I would love a way to optionally post a location while choosing specificity, i.e. United Kingdom vs Newcastle etc. That way I can filter communities and posts to just those in a location I like.
I think it could lead to some really cool interactions and ways of looking for things.
Is there any limitations with the database (postgres)?. I know postgres is one of the best (maybe even best) monolith database (running on one node) at the moment, but will the space be enough? With this in mind, has there been any consideration of migrating to a distributed database like ScyllaDB or CassanraDB to alleviate potential space constraints? On the other hand, if Lemmy doesn't intend to store data for long periods, maybe the capacity of Postgres would suffice. Any thoughts or plans on this? I appreciate your insights on this matter.
Disk space is definitely not an issue for us w/ postgres, or any text data really.

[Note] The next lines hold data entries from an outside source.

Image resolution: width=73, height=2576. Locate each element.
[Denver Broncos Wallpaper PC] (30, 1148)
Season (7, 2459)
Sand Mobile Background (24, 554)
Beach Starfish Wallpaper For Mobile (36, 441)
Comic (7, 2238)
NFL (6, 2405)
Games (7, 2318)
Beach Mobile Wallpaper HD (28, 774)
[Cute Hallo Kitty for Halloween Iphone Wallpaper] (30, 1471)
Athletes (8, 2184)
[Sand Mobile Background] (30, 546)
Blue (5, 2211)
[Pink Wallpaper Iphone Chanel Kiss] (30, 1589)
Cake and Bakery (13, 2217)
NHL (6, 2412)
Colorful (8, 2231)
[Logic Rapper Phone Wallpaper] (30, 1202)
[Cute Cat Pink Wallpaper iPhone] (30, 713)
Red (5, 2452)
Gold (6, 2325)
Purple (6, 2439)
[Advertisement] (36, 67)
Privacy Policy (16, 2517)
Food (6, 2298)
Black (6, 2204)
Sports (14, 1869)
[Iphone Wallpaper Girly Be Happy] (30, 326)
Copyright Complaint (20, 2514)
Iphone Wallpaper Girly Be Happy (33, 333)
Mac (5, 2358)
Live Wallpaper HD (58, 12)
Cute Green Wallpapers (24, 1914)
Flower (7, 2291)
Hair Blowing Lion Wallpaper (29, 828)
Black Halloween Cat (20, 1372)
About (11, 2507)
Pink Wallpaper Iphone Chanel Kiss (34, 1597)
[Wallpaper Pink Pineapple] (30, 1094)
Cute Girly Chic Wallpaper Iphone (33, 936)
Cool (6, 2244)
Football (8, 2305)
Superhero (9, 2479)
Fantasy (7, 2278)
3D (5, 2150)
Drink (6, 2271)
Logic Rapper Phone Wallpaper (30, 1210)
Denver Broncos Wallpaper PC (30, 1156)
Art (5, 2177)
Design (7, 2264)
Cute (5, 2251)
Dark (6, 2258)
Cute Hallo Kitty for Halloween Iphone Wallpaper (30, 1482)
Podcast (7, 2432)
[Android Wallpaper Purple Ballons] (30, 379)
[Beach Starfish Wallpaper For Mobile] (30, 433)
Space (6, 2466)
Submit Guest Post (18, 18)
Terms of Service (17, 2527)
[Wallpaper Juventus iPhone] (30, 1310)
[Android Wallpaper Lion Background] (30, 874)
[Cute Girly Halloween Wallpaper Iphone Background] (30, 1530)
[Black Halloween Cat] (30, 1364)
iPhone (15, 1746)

The entire wikipedia english text data, is ~20GB. Images are the main disk-space concern for servers.
A backup of lemmy.ml's DB is only ~1.8 GB currently, and that's 3+ years of data.
We have no plans to move away from postgres, and lose all of its features and performance.
Will you implement an sorting algorithm that would show more content from small, neglected, unknown communities/instances on the main /all/ timeline so that they are more discoverable and will be seen rather than only showing the most-liked posts from huge communities/instances?
Any thoughts on the "federated community" discussion? I find both positions to have merit, but I think I'm leaning towards community aggregation as an option.
First of all, thanks for the great work!
How's the onboarding of the new contributors going? I assume suddenly getting a huge influx of eager contributors might create a lot of fun "problems" that software developers don't usually get in their day jobs.
Related to that, besides the contributor docs on join-lemmy, is there any recommended reading before getting down to work on starting to contribute (already made or in the works)? I've been looking into helping out and getting better at Rust in the process.
What do you think of owls?
Why is selfhosted Docker such a mess?
And following up: since Lemmy-easy-deploy is so… well… easy, can’t you make that official as well?
Have an advance option where one could configure everything and one where all is done and automatically works for the somewhat less technical admins?
What is a mess about it? Its certainly much easier than installing without Docker.